The problem
Say how many lines in the records contain "will". The reply must consist of the number alone.

Records for the task
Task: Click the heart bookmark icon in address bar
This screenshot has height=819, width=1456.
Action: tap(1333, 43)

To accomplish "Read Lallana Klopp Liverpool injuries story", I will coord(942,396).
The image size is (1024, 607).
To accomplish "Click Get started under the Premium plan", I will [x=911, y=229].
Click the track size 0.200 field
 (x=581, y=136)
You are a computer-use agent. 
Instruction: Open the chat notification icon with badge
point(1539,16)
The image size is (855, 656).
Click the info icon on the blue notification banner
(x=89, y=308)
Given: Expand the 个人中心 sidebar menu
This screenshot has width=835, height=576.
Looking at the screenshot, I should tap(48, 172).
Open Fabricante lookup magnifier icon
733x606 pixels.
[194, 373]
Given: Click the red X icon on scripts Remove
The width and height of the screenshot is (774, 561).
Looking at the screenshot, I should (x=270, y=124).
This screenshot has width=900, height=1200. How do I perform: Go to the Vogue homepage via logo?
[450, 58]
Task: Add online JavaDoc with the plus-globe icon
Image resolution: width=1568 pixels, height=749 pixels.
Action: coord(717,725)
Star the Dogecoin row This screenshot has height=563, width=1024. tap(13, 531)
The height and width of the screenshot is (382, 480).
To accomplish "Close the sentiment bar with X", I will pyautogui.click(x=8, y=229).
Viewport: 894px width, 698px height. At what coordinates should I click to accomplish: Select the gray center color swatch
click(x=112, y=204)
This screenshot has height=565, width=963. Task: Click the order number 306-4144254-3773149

Result of the exercise
3